Generic pharmaceutical developer and distributor scaling manufacturing and quality operations
Nivagen acquires and co-develops generic drugs for North America, with a 15-person manufacturing core handling analytical chemistry (LC-MS, GC-MS, ICP-MS), process validation, and sterile injectable formulation. Current hiring skews heavily manufacturing and quality (18 of 29 open roles) — reflecting simultaneous site validation, method development, and CAPA program execution. The stack is industrial-grade (SAP, SCADA, PLC, Chromeleon) but the pain list (CGMP compliance, extractables/leachables, production timelines) signals operational friction across scale-up.

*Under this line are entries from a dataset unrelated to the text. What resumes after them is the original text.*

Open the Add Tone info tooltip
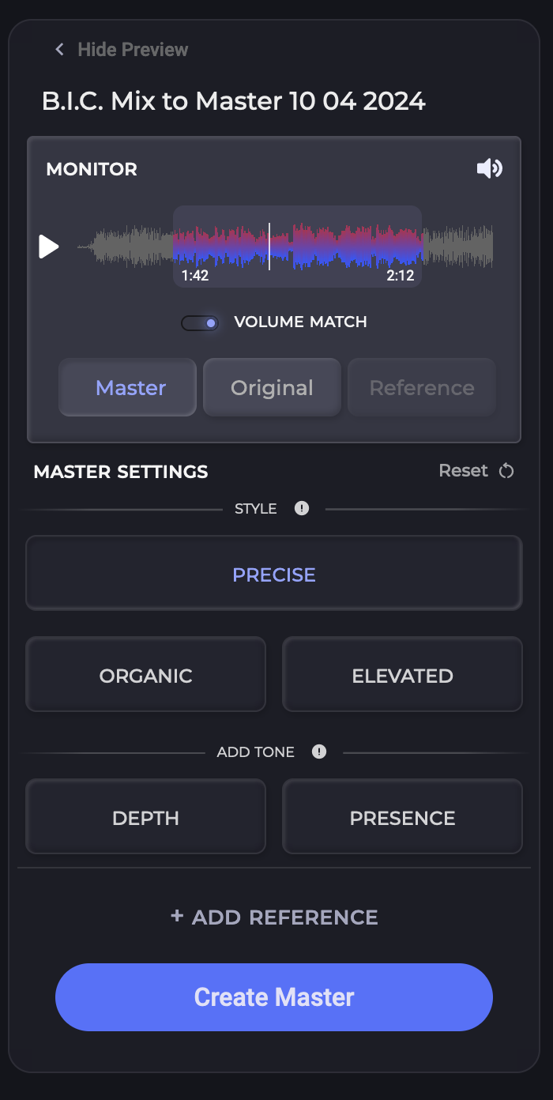(318, 752)
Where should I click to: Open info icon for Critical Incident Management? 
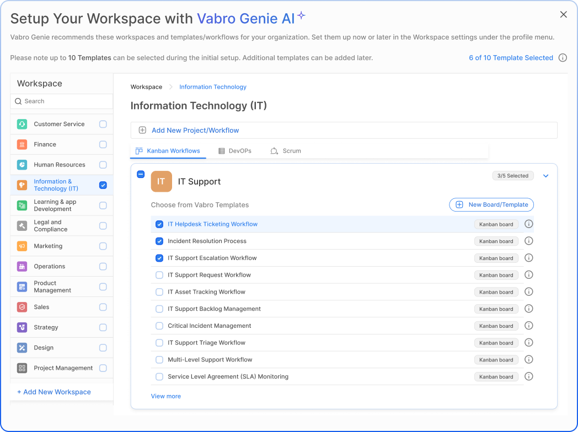click(528, 326)
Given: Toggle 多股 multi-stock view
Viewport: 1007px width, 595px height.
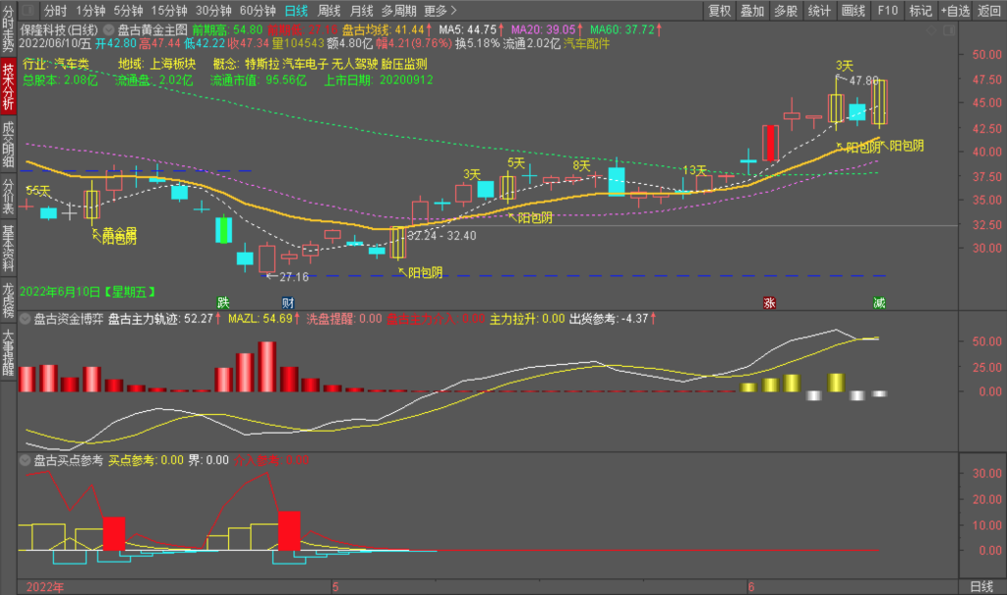Looking at the screenshot, I should (785, 11).
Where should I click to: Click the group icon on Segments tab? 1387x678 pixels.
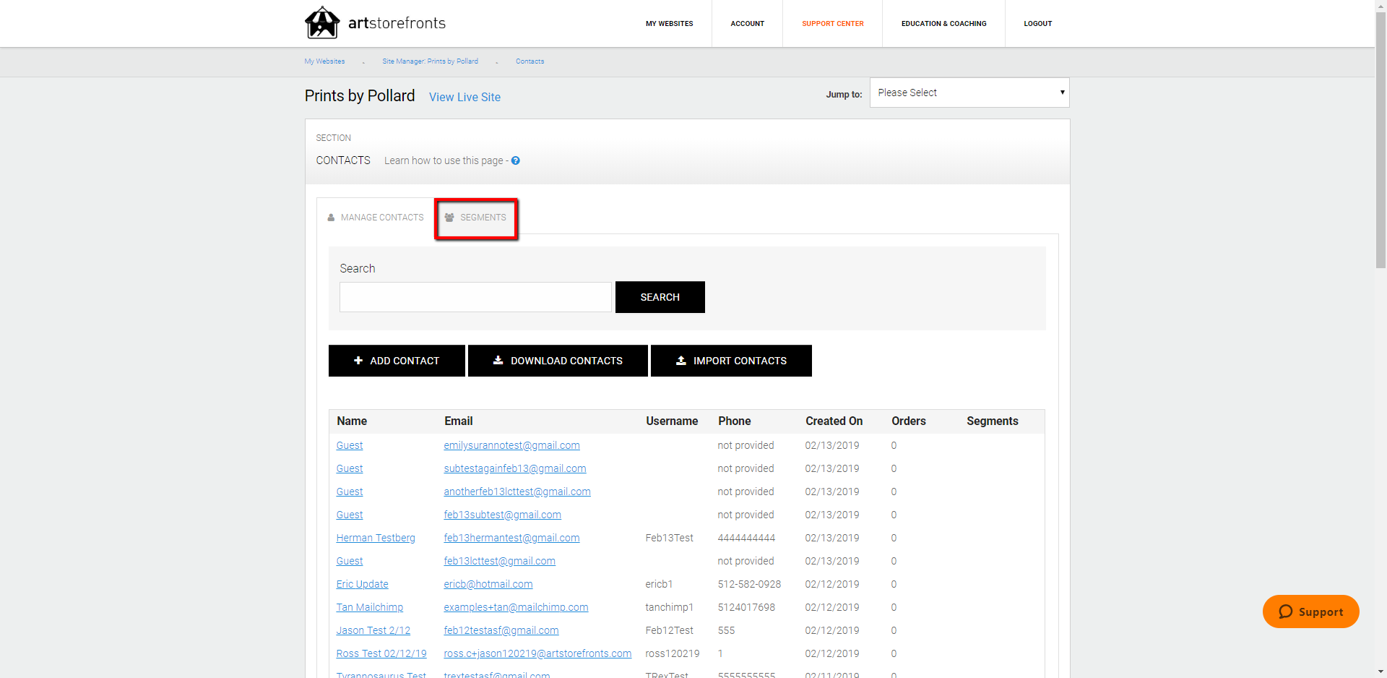pyautogui.click(x=449, y=217)
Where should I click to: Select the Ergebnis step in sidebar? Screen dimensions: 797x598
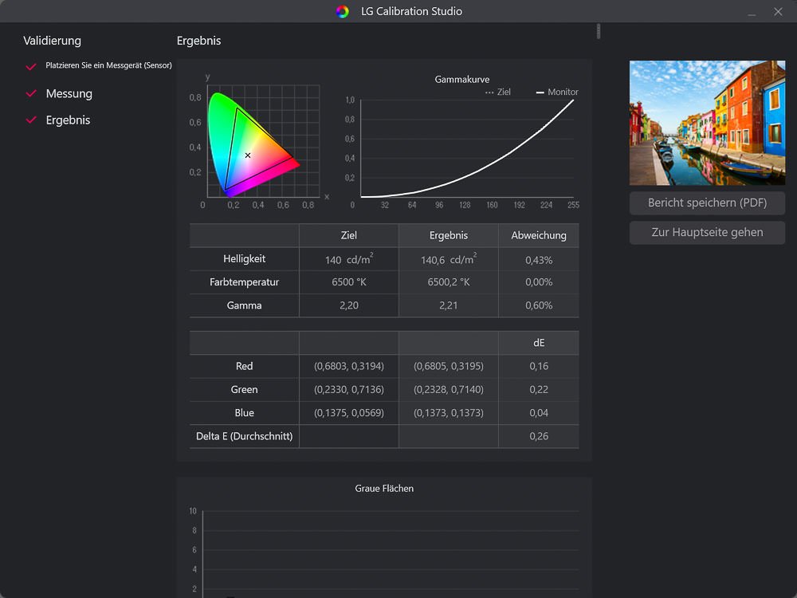(68, 120)
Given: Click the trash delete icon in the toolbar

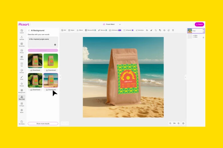Looking at the screenshot, I should pos(173,30).
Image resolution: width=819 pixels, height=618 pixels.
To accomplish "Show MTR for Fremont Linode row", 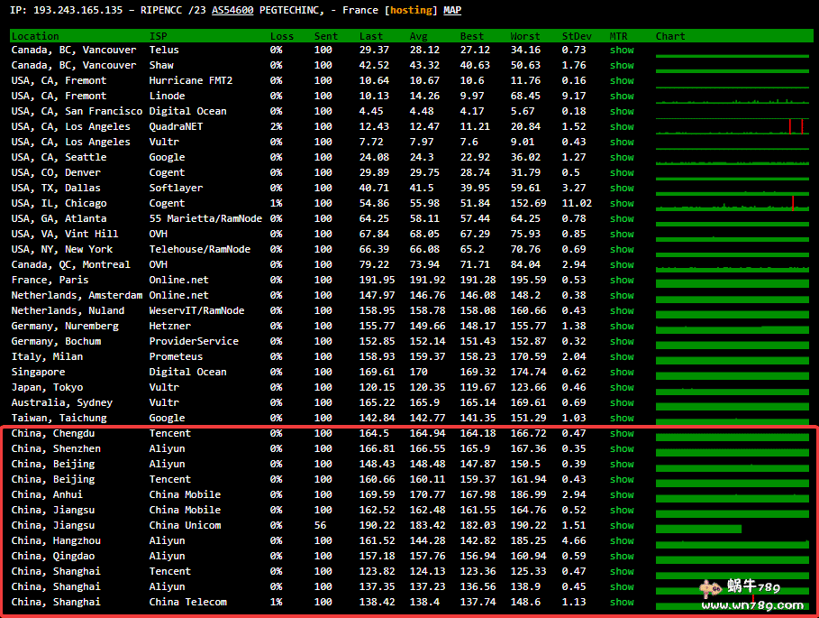I will [x=622, y=97].
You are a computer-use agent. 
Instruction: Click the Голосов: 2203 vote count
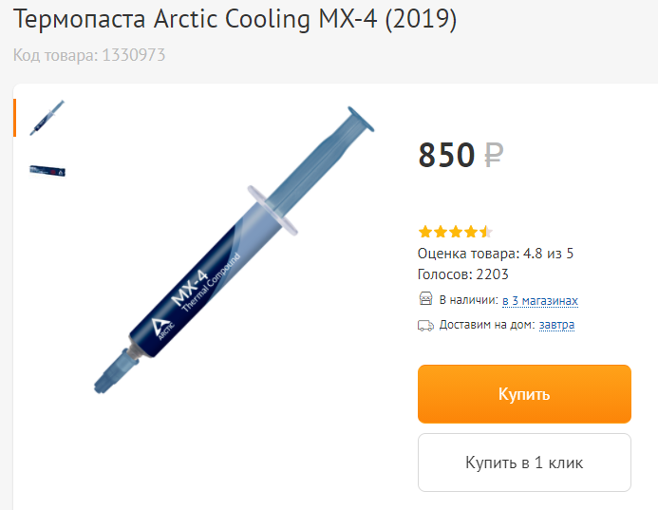[462, 274]
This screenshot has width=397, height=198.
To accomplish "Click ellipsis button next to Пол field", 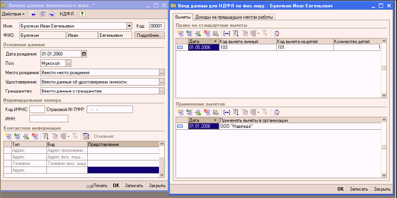I will pos(68,63).
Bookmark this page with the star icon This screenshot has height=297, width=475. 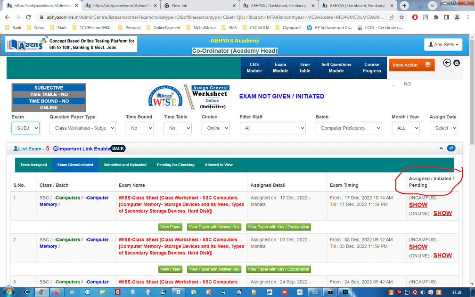[x=401, y=17]
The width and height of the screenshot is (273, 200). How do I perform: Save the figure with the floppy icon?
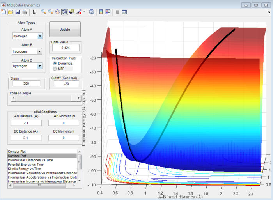[17, 12]
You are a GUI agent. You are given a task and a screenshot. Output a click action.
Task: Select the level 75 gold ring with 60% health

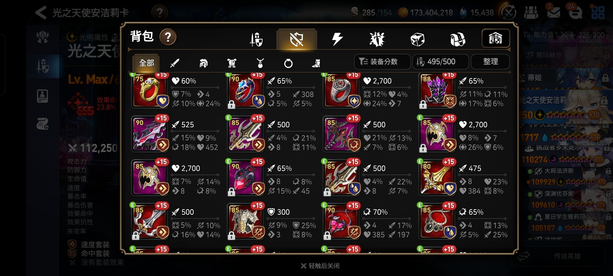(150, 90)

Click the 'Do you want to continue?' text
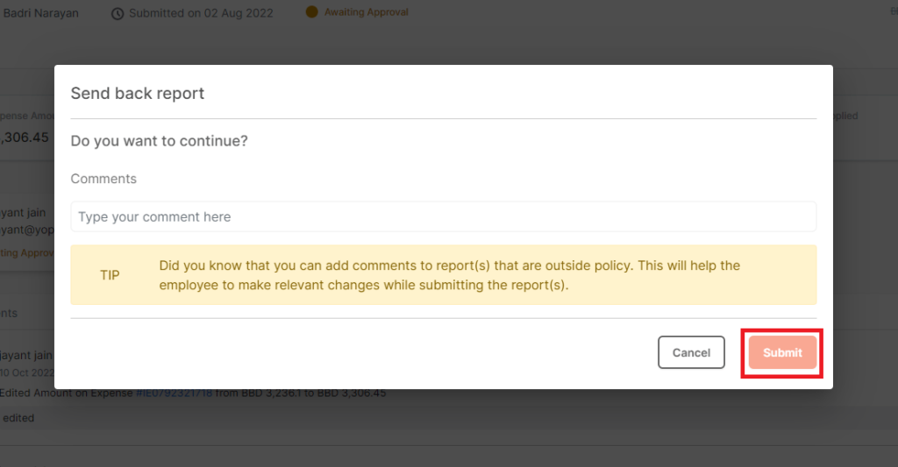point(159,140)
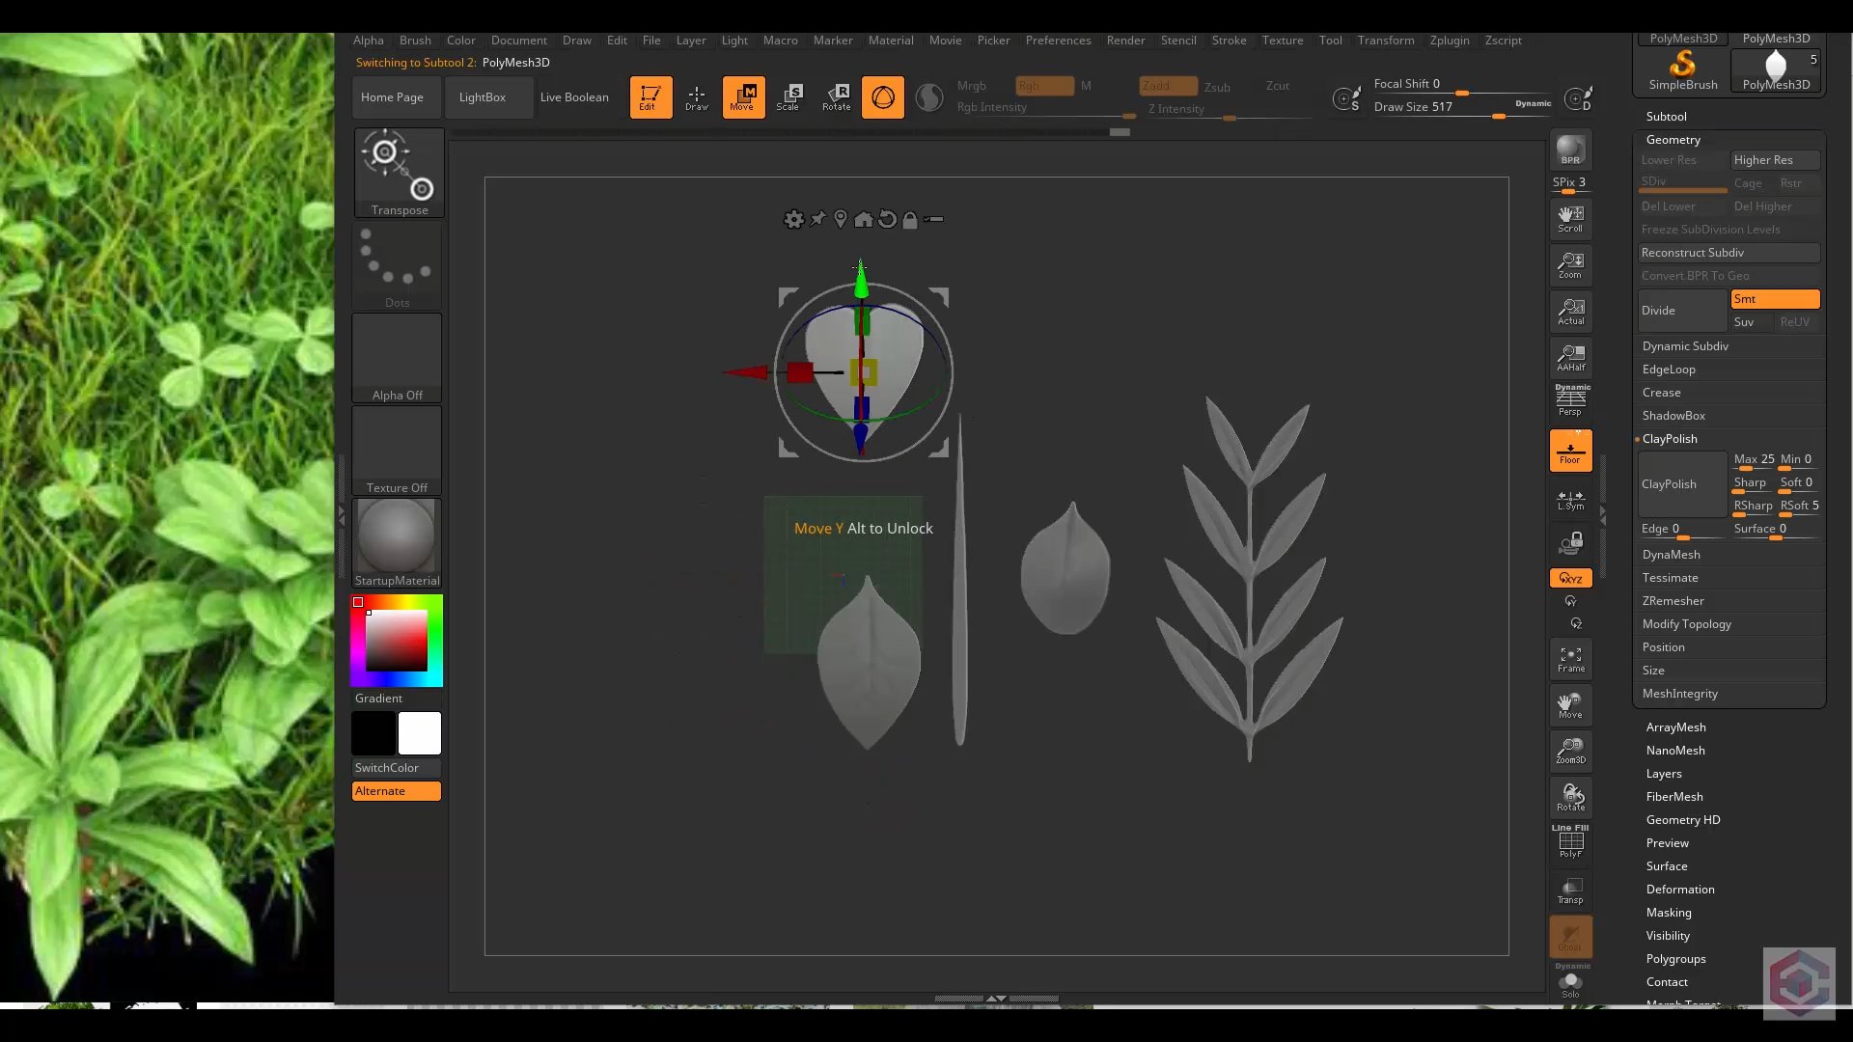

Notable leadership hires: Manufacturing Head, Validation Director, Quality Control Director
Nivagen develops, acquires, and markets generic prescription and over-the-counter drugs for North American distribution. Founded in 2009 and based in Sacramento, the company operates on a partnership model — co-developing products with contract research organizations, acquiring established formulations, and providing marketing and sales infrastructure for small FDA-qualified manufacturers entering the US market. The business targets the $60B+ generic prescription market, with roughly $120B in drugs approaching patent expiration over the next decade. Manufacturing operations span analytical method validation (chromatography and mass spectrometry), sterile dosage form development, and site validation across global FDA-approved facilities.
Nivagen acquires and co-develops generic drugs, provides sales and marketing services, and partners with contract manufacturers to bring products to the North American market. The company also offers turnkey solutions for small FDA-qualified manufacturers launching in the US.
Manufacturing and quality operations run on SAP, SCADA/PLC/HMI systems, Chromeleon (chromatography data), and multi-modal analytical instruments: LC-MS, GC-MS, ICP-MS, and LC-MS/MS for raw material and finished product characterization.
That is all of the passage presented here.